A Concert of Russian and French Art Song Cycles
with bass Denis Sedov and soprano Kinneret Ely
Pianist: Stanislav Serebriannikov

Nov 16, 2023 at the Williamsburg Regional Library Auditorium


Jacques Ibert, Chansons de Don Quichotte
Hector Berlioz, Les Nuits d’Été (Summer Nights)
Pyotr Ilyich Tchaikovsky: two songs
Sergei Rachmaninov: two songs
Modest Mussorgsky: Songs and Dances of Death

The repertoire of French art songs (mélodies) and Russian art songs is closely intertwined.  Berlioz’ Nuits d’Été  was among the earliest composed mélodies (1841), and combines delicate evocations of nature, symbolism, and yearning, with soaring vocal lines.  The other set of French songs in our evening, Ibert’s Don Quichote songs, is one of the latest in the program (1933) and was composed as movie music for the great Russian singer Feodor Chaliapin.  The Russian songs of Tchaikovsky, Mussorgsky, and Rachmaninov are all influenced by Berlioz, and focus on the same Romantic themes of nature and yearning.  Tchaikovsky’s songs were among his most popular works in his lifetime, and the Serenade of Don Juan was particularly popular; the songs in our program are a part of a group of six romances that were written in 1878.  Rachmaninov’s songs in our program were each written separately, within a different song grouping.  Both of them were written by 1916, before the composer left Russia, and set to music poems that revolve around Russia’s landscapes and nature.
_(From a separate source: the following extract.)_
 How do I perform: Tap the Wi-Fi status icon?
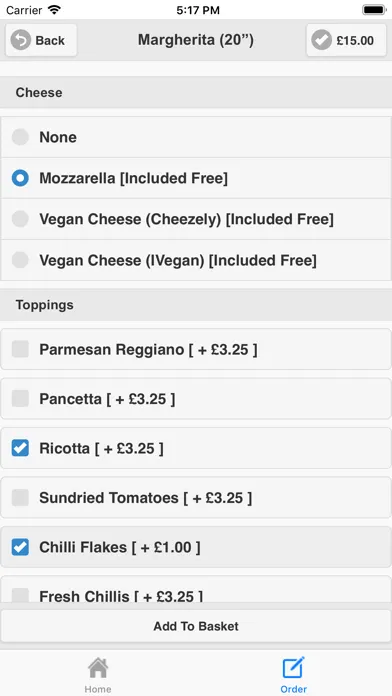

Mussorgsky’s cycle “Songs and Dances of Death” are four mini-dramas, featuring Death in four different settings: “Death” in Russian is a feminine noun – Mother Death, as it were, powerful and tender.  In the songs she engages with a sleepless mother over her feverish baby, with a sickly maiden, with a drunk peasant lost in a snowstorm and lulled into sleeping to death in a snow drift, and finally as a commanding figure laying to rest the fighters who have lost their lives on both sides of a fierce battle.  .

In memory of Shahar Kadman, Naama’s cousin, we are adding to the evening two Israeli songs: Halicha Lekeisaia and Dodi Li.  Both are deeply imbued with the landscape and poetry of Israel, and also draw upon the Russian musical tradition.